There must be a reason the vertebrates lost the capacity to produce Trehalose? Perhaps, as a chemical chaperone, it slows down functional interactions among proteins?
If that were so, we'd see such effects in experiments and tests. So far it seems pretty safe and advantageous, and is broken down just fine by the body.
Most likely vertebrates don't make it because there is no need. Doing so would be a loss of energy for too little gain. For instance, humans do not naturally make vitamin C, but goats and other vertebrates do. We, humans, have lost a lot of the metabolic capacity that even other higher vertebrates have. Vitamin C is obviously essential for us, so why don't we make it? Probably because we get enough of it in our food with our omnivore diet, so getting rid of its production saves on energy to make other things, like a big brain. That's all just my theory though, lol.

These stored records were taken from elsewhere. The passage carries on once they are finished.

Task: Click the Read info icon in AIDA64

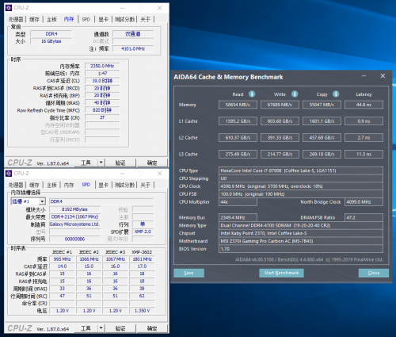Action: (x=252, y=94)
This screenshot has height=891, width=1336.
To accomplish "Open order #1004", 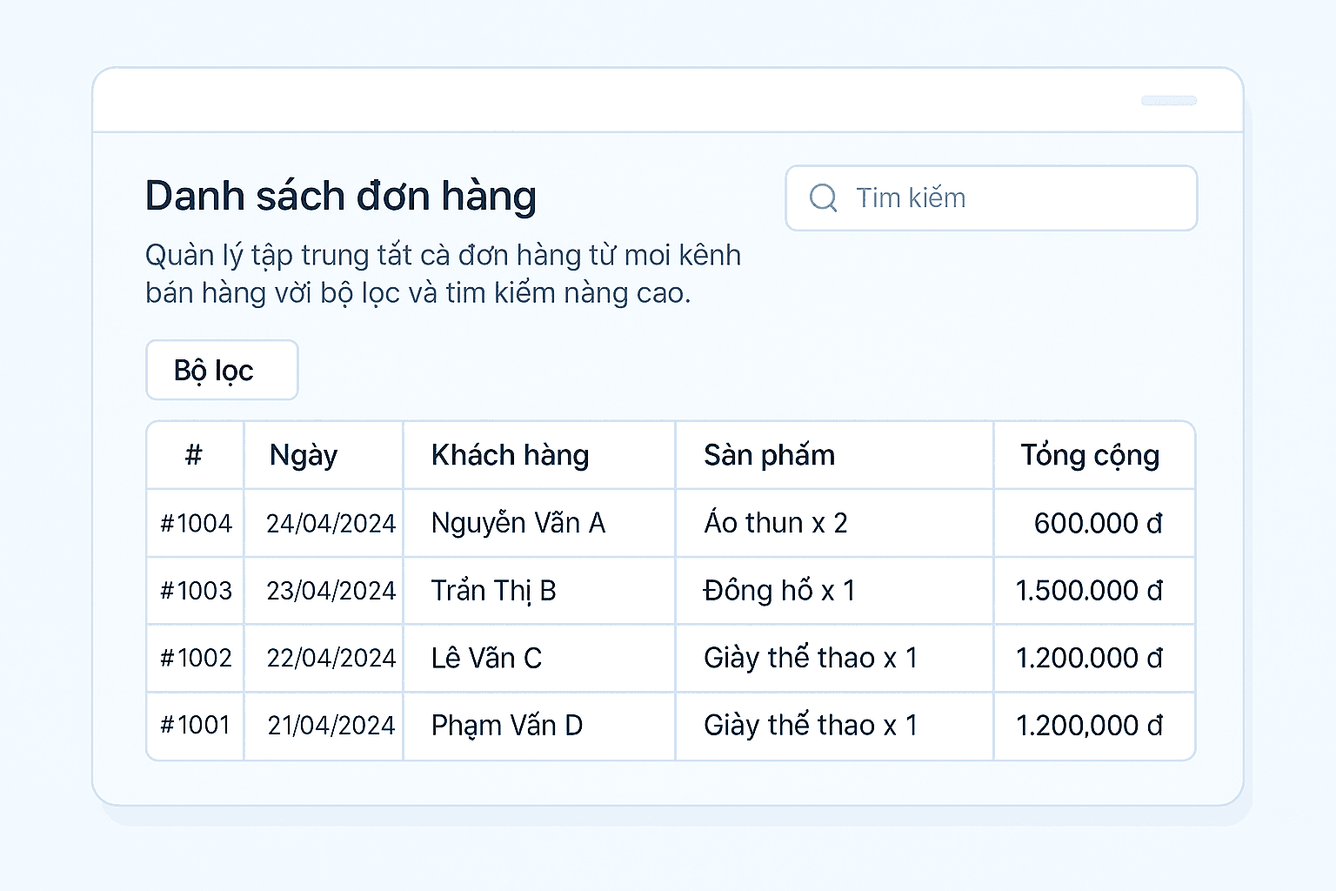I will point(197,523).
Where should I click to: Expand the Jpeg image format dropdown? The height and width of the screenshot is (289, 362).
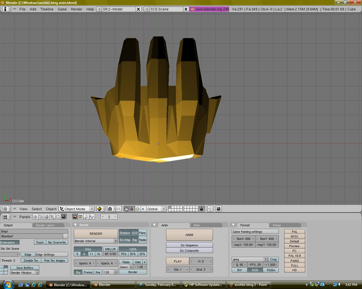point(249,259)
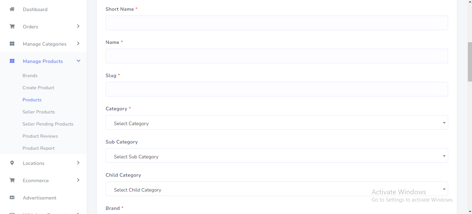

Well, there're a lot of different interaction among proteins, we can't test for them all. We don't make vit.C because we used to to get plenty from the diet, but that's not the case with trehalose, especially since "it is broken down just fine by the body..". It would be very easy for for the vertebrates to preserve the ability to synthesize trehalose from starch if it was so "safe and advantageous"?
Erm.. I think you missed my point? We can get it in our diet, considering plants, fungi, and insects make it (all sources of human food, yes, even insects haha; also why we have a metabolic enzyme specific for it). Just because we don't make it doesn't actually mean anything. It's like saying we don't need half of the 20 (actually 22) essential amino acids because we can't synthesize them anymore. Or even more relevant an example, look at bioflavanoids and how many beneficial effects they give -- only plants synthesize them, just like with trehalose, we don't synthesize them to conserve energy, not because they aren't useful.
And you can test for most every possible protein interaction that might be relevant. It's easy, just give trehalose to a rat or mouse at different concentrations and see what happens. Apparently, they do just fine, hence why it's been given GRAS (generally regarded as safe) status in the US and EU.
I suppose vertebrates did, historically, get trehalose from food (insects), but it's not nearly as ubiquitous as vit. C for primates. And, as you point out, they get rid of what they do get very thouroughly. We need to look at the results: do vertebrates have significant amounts of trehalose "in the system"? I think the answer is no, even though the metabolic expense of joining together two glucose molecules is insignificant, & they do have the enzyme to break it up. I don't question that trehlose is safe, probably even when it's "chaperoning" the proteins. But it may affect preformance, such as the speed of some enzymatic processes, especially in the brain. It's hard for me to imagine that it wouldn't: enzymes need to change shape & make physical contact to interact, & trehalose would get in the way.